Even in his cool, high-elevation Spitzer Graben sites, Malberg harvests earlier than nearly any other Wachau grower, retaining what he describes as desirable “freshness and crunch,” not to mention obtaining clarity and levity, yet without sacrificing ripeness of flavor. This is surely in part thanks to savvy canopy management and severe pruning for low yields, but the genetics of his vines probably also play a role.
Malberg doesn’t believe in stylistic designations like Federspiel and Smaragd, bottling just one wine from each of his best small vineyard holdings--and at the level of must weight and finished alcohol he deems maximally expressive and suited to its site and vintage.
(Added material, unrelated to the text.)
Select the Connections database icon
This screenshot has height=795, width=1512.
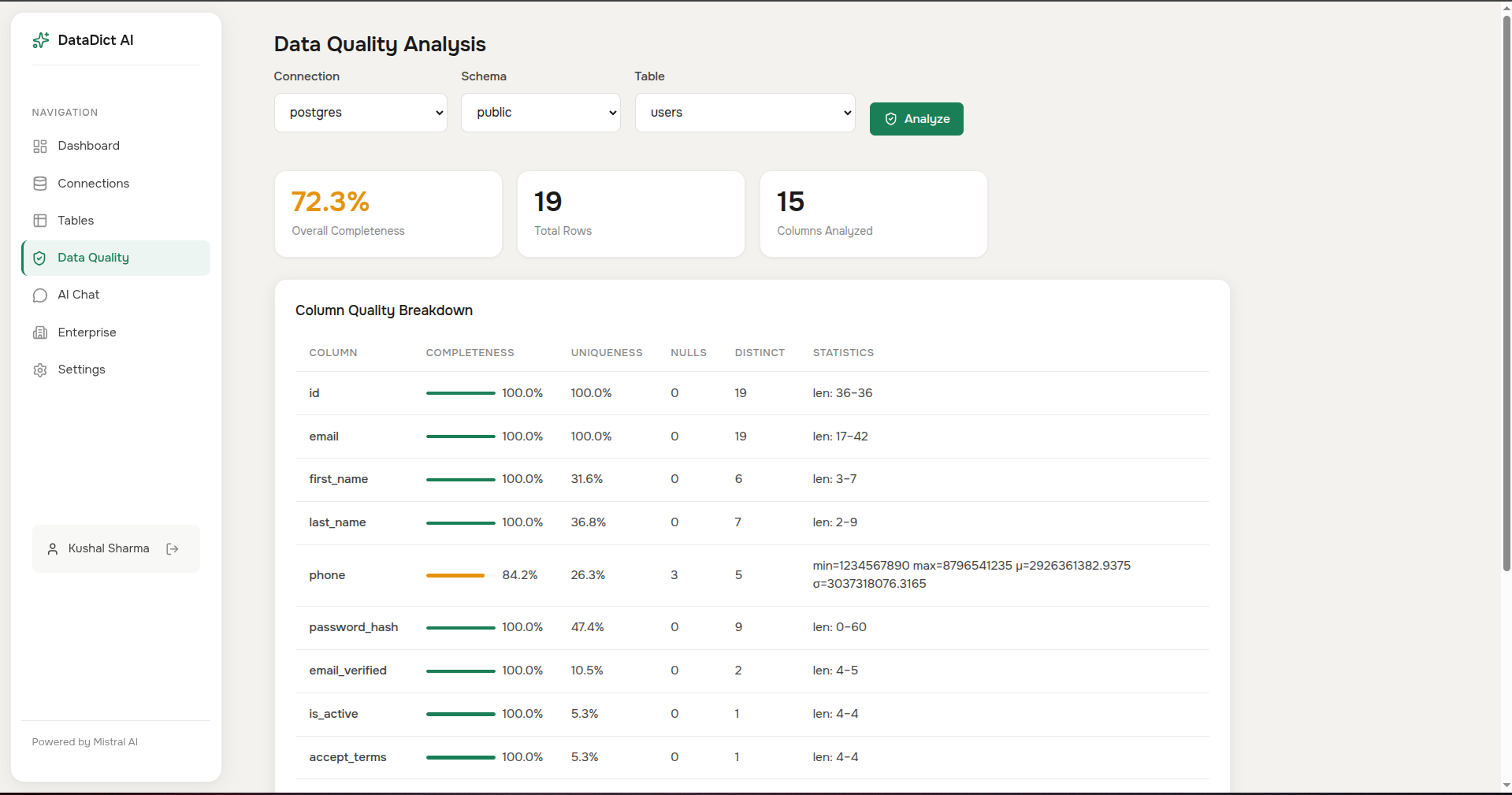tap(40, 183)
The typical winery regimen includes day-long skin contact, slow pressing, spontaneous fermentation, low sulfur and leisurely élevage, which now that Malberg has had chance to build his own cellar from scratch will for some wines extend through summer. As what he calls “part of my search for Wachau tradition,” Malberg had already determined in the course of rebuilding the aforementioned Brandstatt that its vinous fruits would be handled in the manner it would have been 60 or more years ago. Accordingly, those grapes were crushed, given extended skin contact, and aged in large acacia casks for 18 months, which means among other things that anyone hoping to be able to compare the character of wine from this site with that of other vineyards in the area as rendered chez Veyder-Malberg will be frustrated by their utter stylistic disparity. “But I think that if I vinified it like Bruck it would taste a lot like Bruck,” suggests the author of this new vinous homage to antiquity.
Malberg’s typically copious photographic documentation confirms that the 2013 millerandage rendered Grüner Veltliner grapes in his vineyards pea-sized. He began picking already on September 11, undeterred by the vintage’s high acidity, but eventually extended the harvest into early November, late by estate standards. “It was so cool,” remarked Malberg, “that the fruit remained absolutely stable on the vine. Colleagues were calling me,” he added, “and asking ‘what are we going to do about the Riesling, it’s so sour?!’ and I said ‘Well I’m happy about it’.” That said, Malberg allowed some of his crop slightly longer than usual skin contact, and considerable tartrate precipitation further ameliorated acidity. The wines all ended up still analytically very high in acidity, bright and nervy, yet they’re never tart let alone screechy.
Malberg’s contrarian streak will no doubt have emerged from the above account, and that now extends to his having decided that he can only continue sharing his wines and opinions with me or any other journalist if his reviewer refrains from rating the wines with point scores. Given the value I place on our regular in-depth discussion of more than just his wines, I acquiesce to this demand, trusting that my readers will have no difficulty comprehending my tasting notes and translating them into consumer action.